Excerpted passage:
——————

1. A Single Cylindrical Acrylic Hull with Aluminium End-cap to house all Electronics, Batteries and Camera
2. The cylindrical design was conceived to minimise drag and Aluminium was chosen for the rear end cap to vent the heat through conduction.
3. Keeping in mind modularity, static and dynamic performance,the frame was made using Al 8020

1. The vehicle has five thrusters which give it 5 degrees of freedom, namely heave, surge, yaw, pitch and roll.
2. The vehicle takes feedback from on-board Inertial Measurement Unit (IMU) which functions as an Attitude and Heading Reference System (AHRS), cameras and pressure sensors.

The vehicle can operate at a maximum velocity of 0.6m/s and weighs only 20kgs which made it the lightest vehicle to participate in Robosub 2012.

1. The processing platforms are chosen based on the basic needs of vision processing, controls and power management, and are designed with an emphasis on modularity and scalability in the future.
2. There are three main boards in the electrical stack:
   1. Power Board, which is an 8-bit microcontroller (Atmega 2560) that ensures the power management of the vehicle by aiding in battery management, temperature control, Water seepage Detection, Kill switches and Power Distribution.
   2. PandaBoardES is used for vision processing and communication to on-board processors serially and to off-board processors via Ethernet.
   3. The motion controller of the vehicle takes feedback from the inertial sensors, the pressure sensor, the SBC and controls the thrusters.

The final part of the electronics division are the sensors and actuators which consist of Pressure Sensor, Attitude Heading Reference System (AHRS), Cameras, Current Sensors, Actuators and driver.

1. The software stack in Matsya 1 was responsible for mission planning, image processing, and handling the communication between the hardware modules, power board and motion controller board.

——————

Activities:
A – Why does the underwater vehicle description say aluminum was chosen for the rear end cap?
B – From the underwater vehicle description, return the passage starting at "2. PandaBoardES is" and ending at "motion controller board.".

Given information:
——————

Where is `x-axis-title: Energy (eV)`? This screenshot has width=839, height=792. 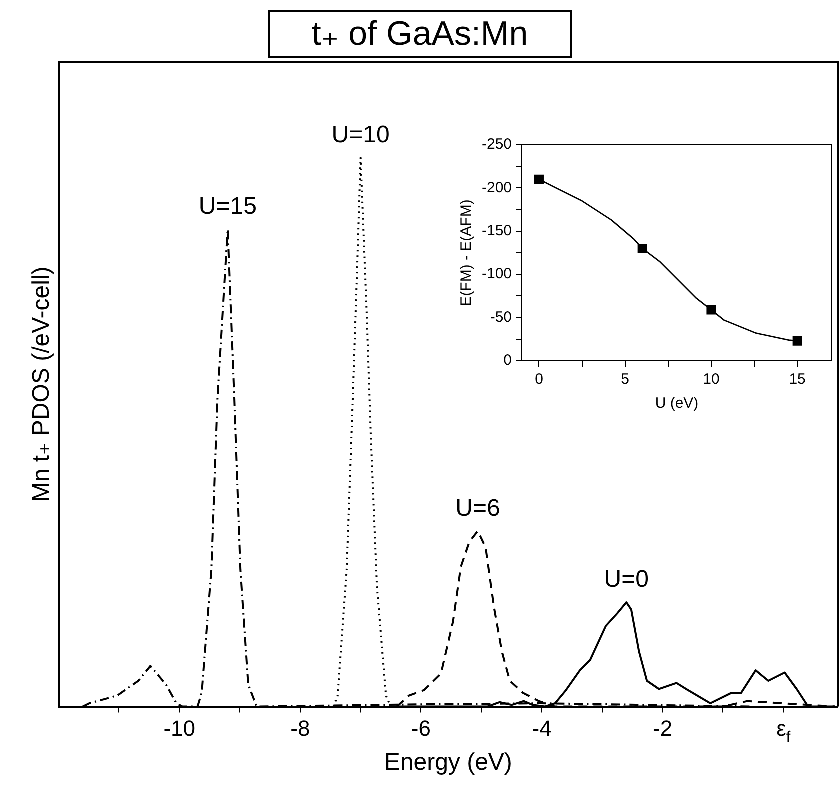
x-axis-title: Energy (eV) is located at coordinates (448, 762).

——————

Solutions by task:
A – Aluminum was chosen for the rear end cap so that heat could be vented through conduction.

B –
2. PandaBoardES is used for vision processing and communication to on-board processors serially and to off-board processors via Ethernet.
   3. The motion controller of the vehicle takes feedback from the inertial sensors, the pressure sensor, the SBC and controls the thrusters.

The final part of the electronics division are the sensors and actuators which consist of Pressure Sensor, Attitude Heading Reference System (AHRS), Cameras, Current Sensors, Actuators and driver.

1. The software stack in Matsya 1 was responsible for mission planning, image processing, and handling the communication between the hardware modules, power board and motion controller board.